# Unraveling the Role of BRCA1 variants in Dysregulation of Transcriptional and Post-Transcriptional Mechanisms in Breast Cancer

**Authors:** Ayesha Isani Majeed, Sawdah Zinan, Rani Faryal

PMC · DOI: 10.12669/pjms.40.6.8761 · 2024-07-01

## TL;DR

This study identifies and analyzes BRCA1 gene variants in breast cancer patients to understand their role in disease development.

## Contribution

The study reports two novel BRCA1 missense variants and their predicted effects on protein interactions and mRNA stability.

## Key findings

- Two novel BRCA1 variants were found to disrupt interactions with PALB2 and importin alpha’s NLS2 site.
- One variant was predicted to cause loss of hsa-miR-1179 binding site, affecting mRNA regulation.
- Four variants were predicted to alter mRNA structure and stability, potentially contributing to oncogenesis.

## Abstract

To screen BRCA1 gene variants and predict potential role of the identified variants in breast cancer.
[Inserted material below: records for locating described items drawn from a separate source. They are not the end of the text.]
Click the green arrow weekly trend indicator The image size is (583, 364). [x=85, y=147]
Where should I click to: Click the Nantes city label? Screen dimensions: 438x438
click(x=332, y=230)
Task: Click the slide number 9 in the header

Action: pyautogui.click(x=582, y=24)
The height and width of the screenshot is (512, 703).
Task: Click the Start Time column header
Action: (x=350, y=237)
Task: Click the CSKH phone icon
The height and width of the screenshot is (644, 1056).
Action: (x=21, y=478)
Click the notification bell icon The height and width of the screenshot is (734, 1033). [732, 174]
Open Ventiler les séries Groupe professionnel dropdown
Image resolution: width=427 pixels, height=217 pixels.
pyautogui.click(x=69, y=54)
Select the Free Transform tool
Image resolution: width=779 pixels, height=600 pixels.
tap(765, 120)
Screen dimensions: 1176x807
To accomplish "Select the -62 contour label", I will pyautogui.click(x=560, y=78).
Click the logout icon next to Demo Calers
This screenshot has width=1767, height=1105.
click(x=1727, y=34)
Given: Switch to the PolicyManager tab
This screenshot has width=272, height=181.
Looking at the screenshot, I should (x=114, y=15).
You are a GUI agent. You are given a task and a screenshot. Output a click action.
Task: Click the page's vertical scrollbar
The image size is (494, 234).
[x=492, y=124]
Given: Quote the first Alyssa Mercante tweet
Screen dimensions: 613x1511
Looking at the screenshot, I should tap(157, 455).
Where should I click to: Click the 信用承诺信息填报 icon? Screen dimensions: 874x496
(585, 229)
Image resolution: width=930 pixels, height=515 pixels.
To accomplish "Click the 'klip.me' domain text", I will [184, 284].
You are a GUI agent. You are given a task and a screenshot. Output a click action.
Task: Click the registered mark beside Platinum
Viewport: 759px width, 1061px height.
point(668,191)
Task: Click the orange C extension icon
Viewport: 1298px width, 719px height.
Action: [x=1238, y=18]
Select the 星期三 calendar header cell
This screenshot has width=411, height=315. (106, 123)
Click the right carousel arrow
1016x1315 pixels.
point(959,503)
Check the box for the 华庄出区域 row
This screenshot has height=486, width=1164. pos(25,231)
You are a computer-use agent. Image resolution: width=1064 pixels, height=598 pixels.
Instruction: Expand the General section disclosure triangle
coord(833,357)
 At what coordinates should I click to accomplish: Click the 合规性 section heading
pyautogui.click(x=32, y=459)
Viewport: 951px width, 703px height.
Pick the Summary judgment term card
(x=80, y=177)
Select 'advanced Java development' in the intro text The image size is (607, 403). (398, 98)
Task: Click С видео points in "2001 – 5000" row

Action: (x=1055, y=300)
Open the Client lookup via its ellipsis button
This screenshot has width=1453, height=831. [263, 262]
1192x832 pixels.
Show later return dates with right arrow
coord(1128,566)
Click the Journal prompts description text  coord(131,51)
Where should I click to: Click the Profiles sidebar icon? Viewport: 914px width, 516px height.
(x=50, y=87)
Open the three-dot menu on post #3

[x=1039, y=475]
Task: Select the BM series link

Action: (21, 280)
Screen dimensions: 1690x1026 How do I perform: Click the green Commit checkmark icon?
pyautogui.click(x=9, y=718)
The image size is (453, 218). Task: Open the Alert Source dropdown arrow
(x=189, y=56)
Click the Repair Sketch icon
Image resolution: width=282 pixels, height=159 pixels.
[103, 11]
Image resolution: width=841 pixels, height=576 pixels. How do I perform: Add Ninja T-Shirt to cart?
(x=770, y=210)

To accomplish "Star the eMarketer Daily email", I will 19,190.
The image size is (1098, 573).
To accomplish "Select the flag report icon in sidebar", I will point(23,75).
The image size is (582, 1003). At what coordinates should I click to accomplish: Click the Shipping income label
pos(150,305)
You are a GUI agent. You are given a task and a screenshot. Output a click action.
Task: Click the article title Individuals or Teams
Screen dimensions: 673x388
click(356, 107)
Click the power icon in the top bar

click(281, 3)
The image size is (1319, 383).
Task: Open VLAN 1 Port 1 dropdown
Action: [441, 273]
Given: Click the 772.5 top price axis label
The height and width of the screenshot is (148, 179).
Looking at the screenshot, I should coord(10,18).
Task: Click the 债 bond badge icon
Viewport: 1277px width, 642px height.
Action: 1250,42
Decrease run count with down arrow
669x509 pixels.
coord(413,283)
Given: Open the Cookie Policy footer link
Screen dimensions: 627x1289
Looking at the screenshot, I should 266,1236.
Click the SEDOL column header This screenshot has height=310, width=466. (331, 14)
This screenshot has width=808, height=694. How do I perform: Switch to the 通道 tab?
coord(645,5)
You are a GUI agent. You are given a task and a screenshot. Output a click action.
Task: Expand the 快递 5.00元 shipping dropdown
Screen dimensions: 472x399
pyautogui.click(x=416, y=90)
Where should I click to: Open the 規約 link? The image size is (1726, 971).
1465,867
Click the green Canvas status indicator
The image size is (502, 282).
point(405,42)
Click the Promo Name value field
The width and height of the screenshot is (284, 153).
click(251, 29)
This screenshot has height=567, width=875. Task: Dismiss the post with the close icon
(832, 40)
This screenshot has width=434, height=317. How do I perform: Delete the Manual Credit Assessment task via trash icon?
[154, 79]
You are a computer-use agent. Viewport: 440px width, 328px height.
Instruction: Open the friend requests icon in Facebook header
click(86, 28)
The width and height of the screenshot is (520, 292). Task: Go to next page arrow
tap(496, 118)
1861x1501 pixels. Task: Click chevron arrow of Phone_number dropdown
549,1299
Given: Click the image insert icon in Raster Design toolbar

This case-control study included two hundred and fifty breast cancer patients and equal healthy individuals from the Federal Breast Cancer Screening Centre, Pakistan Institute of Medical Sciences, Islamabad from March 2021- January 2023. Demographic data was collected through questionnaires and clinical data was assessed using mammograms, ultrasound, histopathology and immunohistochemistry reports. Polymerase chain reaction and Sanger sequencing approach were used to detect variants in BRCA1 gene. In-silico analyses were carried out to predict mutation effect, miRNA binding site alterations and change in mRNA structure and stability.

Invasive ductal carcinoma was the most prevalent type of breast cancer. Old age [OR: 2.8149 (1.5995 to 4.9538) p value = 0.0003] and family history [OR: 4.3186 (1.7336 to 10.7581) p value = 0.001] were significant breast cancer risk. Six variants were identified. Two novel missense variants, Chr17:43082553A>T and Chr17:43093710A>T were predicted deleterious as these disrupted interaction with PALB2 and importin alpha’s NLS2 site, respectively. In silico analysis predicted the loss of hsa-miR-1179 binding site due to variant Chr17:43093220T>C. Moreover, four variants were predicted to affect the mRNA structure and stability.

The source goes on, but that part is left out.